The exhibition space exists and operates on the traditional and unceded territories of the Sḵwx̱wú7mesh (Squamish), səl’ilwətaɁɬ (Tsleil-Waututh) and xʷməθkʷəy̓əm (Musqueam) Nations.
NDN Vulnerability: Michelle Sound’s Art of the Long Twentieth Century
by Billy-Ray Belcourt
We are all citizens of the long twentieth century. It never ended for NDNs. I’m interested in methodological approaches to the study of the colonial past that imbue Indigenous peoples in the present with futurity. Michelle Sound’s Holding It Together demonstrates a way of attending to the past that doesn’t result in self-destruction.
Yes, history endures; yes, we are still living out the terror of the long twentieth century—the traumas of settlement, reservization, residential schooling, child abductions, and so forth. Sound’s work takes up these traumas as objects of analysis. She writes, “These images contain loss, grief, longing, and memory… The images are ripped to show the colonial violence that my family and other Indigenous families have experienced.” In Holding It Together, ancestral territory is also a wound; old family photographs, though seemingly ordinary, depict the subtleties of colonial dispossession. A Cree dictionary is also an inventory of loss.
To view Sound’s work is to inhabit paradox. We have to think paradoxically. Which is to say that we recognize that sometimes our desires are impossible or laden with difficulty but we desire all the same. It also means that we have to believe that it is possible to confront history’s atrocities and not be ruined in doing so.
Sound destroys her objects in order to repair them. I understand this approach, I feel it in my body. Maybe it is an NDN coping mechanism, a way of reckoning with grief and holding onto the present even if we know that the present is a dead end.

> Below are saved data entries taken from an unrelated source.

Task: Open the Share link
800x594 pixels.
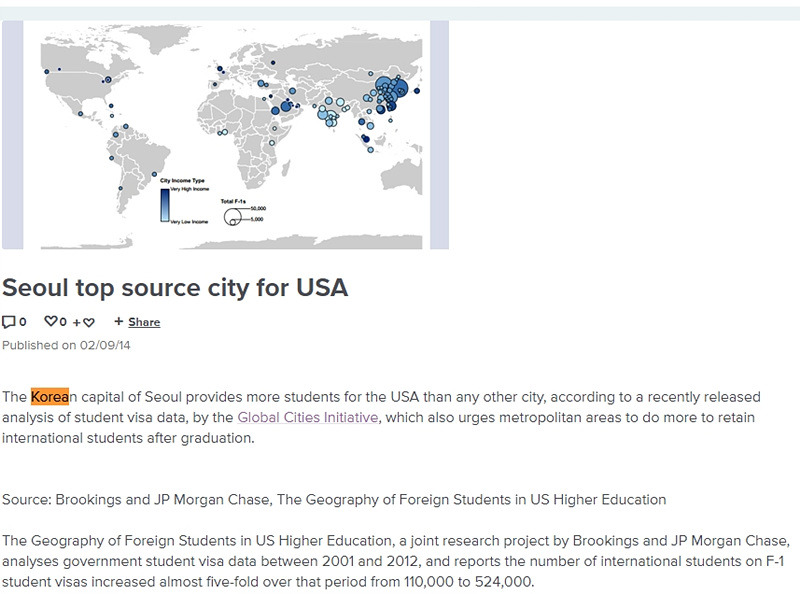Action: pos(145,322)
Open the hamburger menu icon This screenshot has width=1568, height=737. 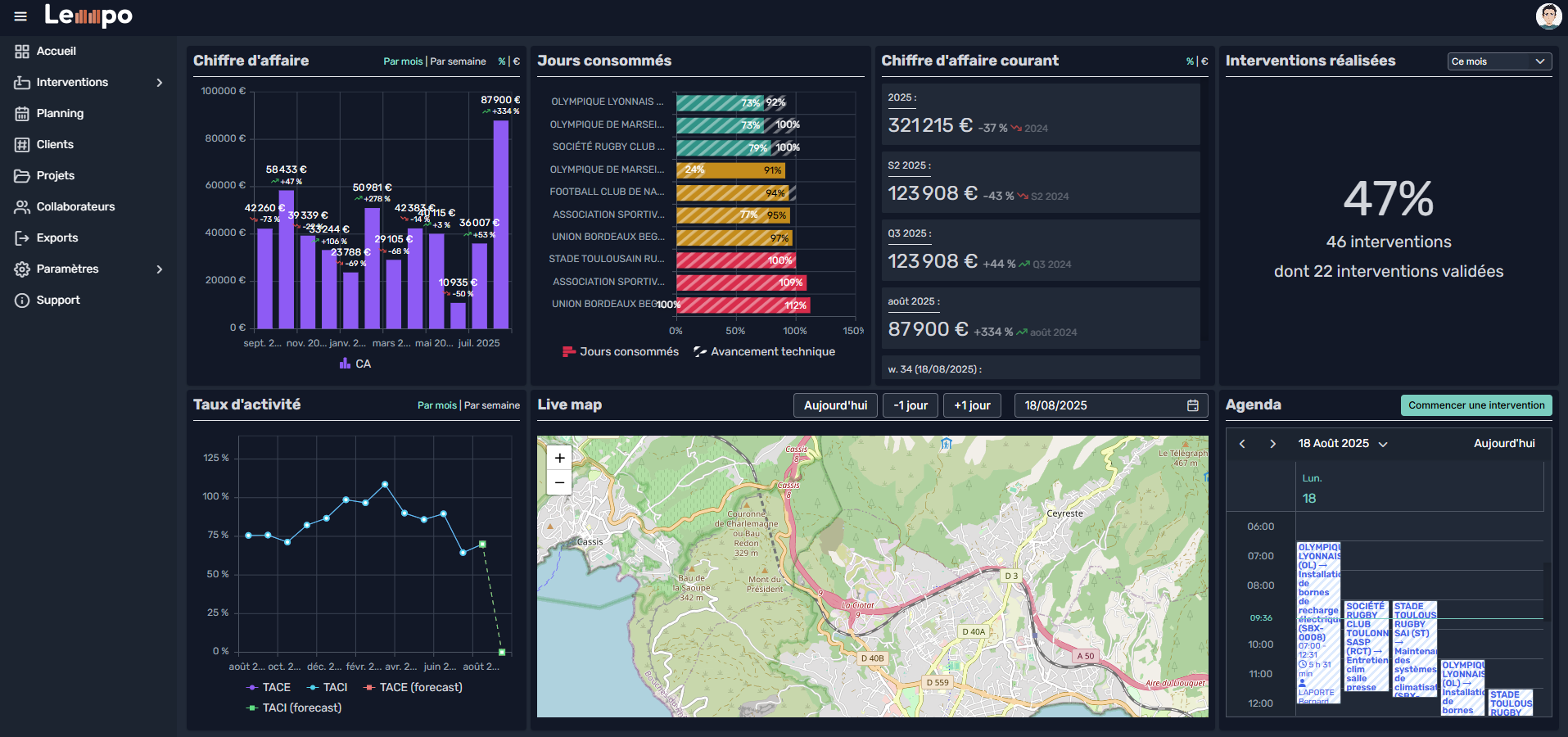point(20,16)
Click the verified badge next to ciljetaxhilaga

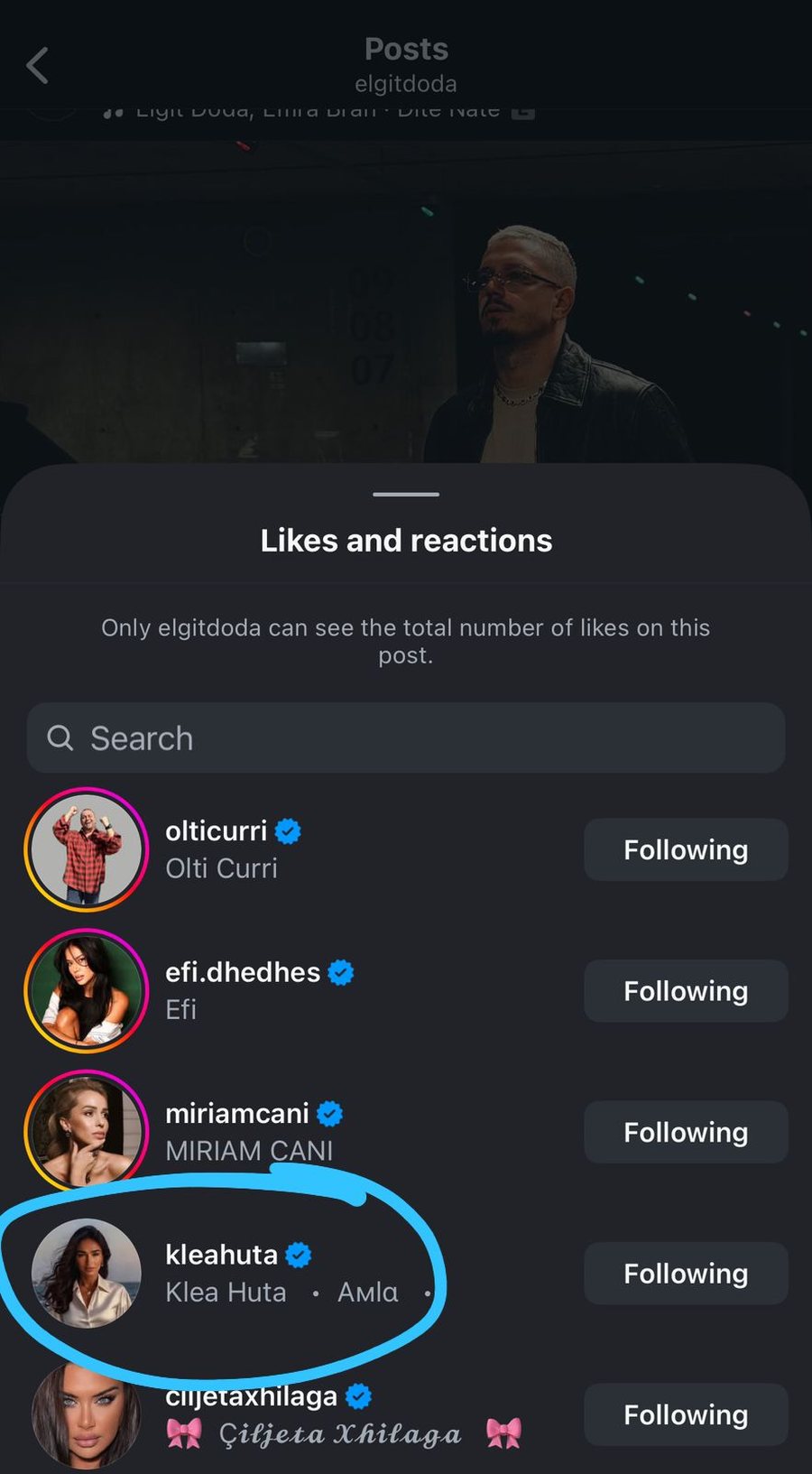point(359,1395)
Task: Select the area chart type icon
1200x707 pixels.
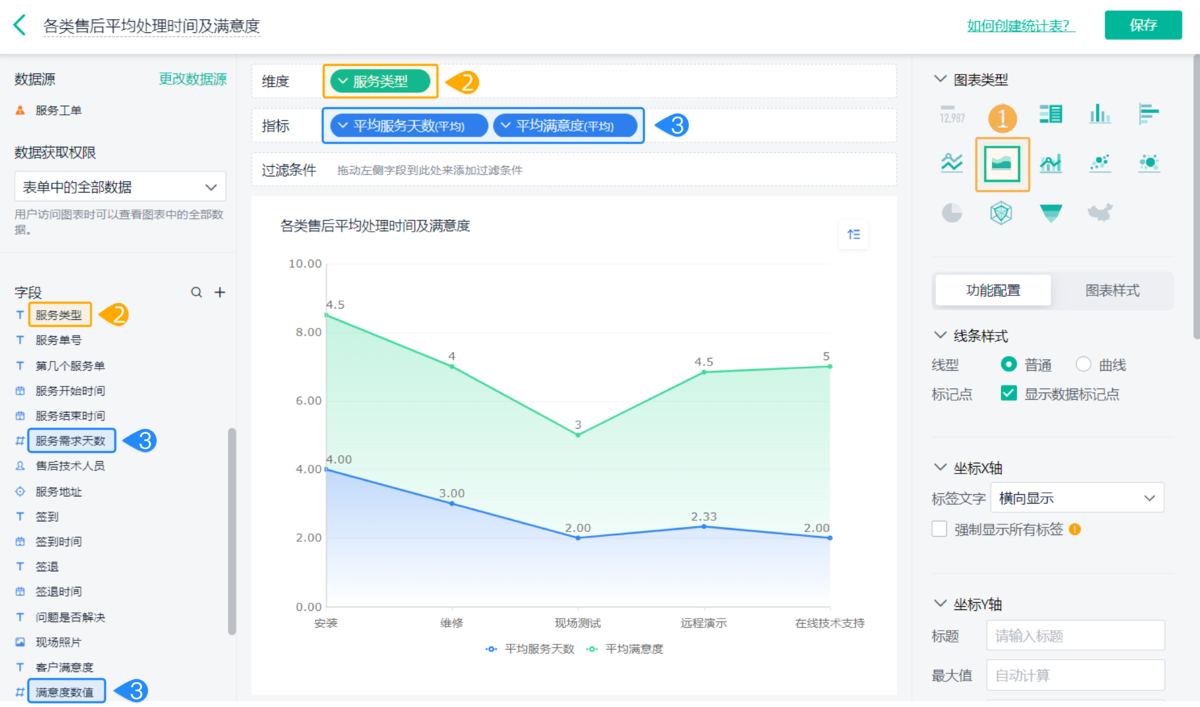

The torn photographs are stitched with colorful threads and embroidered with beads and caribou tufts. Set against the greyscale photographs, the materials, which meld traditional and contemporary techniques, evidence an aesthetics and practice of care. A torn photograph is a synonym for the past as well as the present. Some nights my body feels like a torn photograph—a very NDN feeling. Sound knows that our grief is both private and public. She sanctions our grief. In doing so, the space of the gallery becomes a new emotional landscape.
Holding It Together also amounts to an alternative history of feeling, an entire archive of NDN feeling, to modify Ann Cvetkovich’s phrase. We have to deposit our feelings somewhere; our bodies can only hold so much. Cvetkovich argues that “cultural texts [are] repositories of feelings and emotions” that situate us in a shared context.1 Sound’s exhibition places us in a larger affective world that runs counter to the miserable settler world we usually have to weather. We come together so that we can fall apart. Our NDN vulnerability isn’t subject to exploitation. To be an NDN in an art gallery is sometimes dehumanizing, because we have been treated as objects for so long. Sound’s series and art practice more broadly seem to be an antidote to or corrective for this experience of objectification. Like the photographs, we too are sites of both trauma and possibility. Like the photographs, we are being held together, threaded to one another. Ultimately, Sound is an emotional historian of the future.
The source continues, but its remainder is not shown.